At the request of the Minister of the Interior, he translated into French, in his last years, the seven Greek authors of music published by Meibom, and added to them some commentaries: he had the time to complete this great work. The manuscripts of the Greek texts, the Latin version, and the French translation with notes were acquired by the library of the Paris Conservatory. One copy of this work is deposited in the library at Tours. It must not be believed however that Villoteau made his translation from the Greek text; if one wanted to publish it, it would be worth looking again at this text, because he could only follow the Latin version. Here, regarding this subject, is certain information that I can furnish.

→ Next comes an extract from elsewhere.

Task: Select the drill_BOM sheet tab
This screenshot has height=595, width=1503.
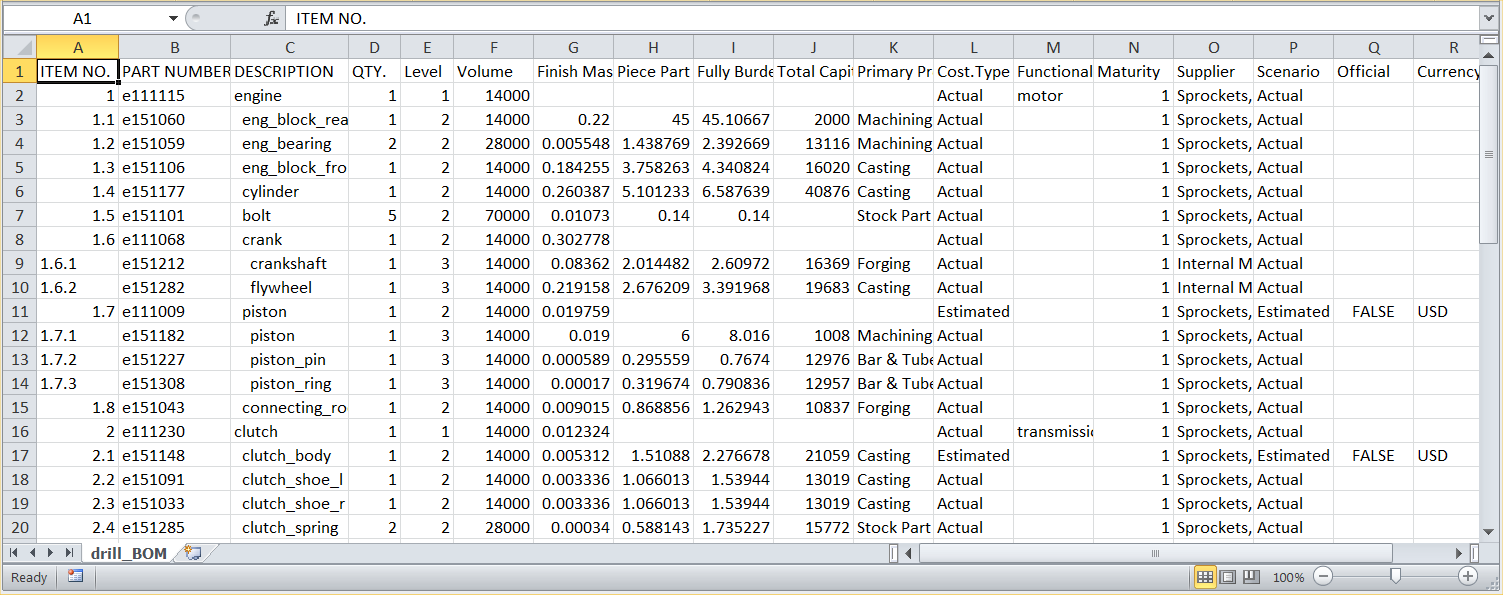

Stunned by reading in France litteraire by M. Quérard (vol. 1, page 7), that M. Achaintre [Nicolas-Louis Achaintre, 1771-1836], Hellenist scholar and philologist, had translated from the Greek the treatise on ecclesiastic chant attributed to Saint John Damascene [Saint John of Damascus, ca. 676-749], and which is found incorporated in the work of Villoteau on the music of the Orientals, I wrote to the translator of Dictys of Crete, to inform me about this fact, and I received this response to it:

'Évreux, 12 April 1834
Sir,
I received only yesterday, the 11th of this month, the letter you have addressed to me dated the 1st; in consequence of which I could not respond to you earlier.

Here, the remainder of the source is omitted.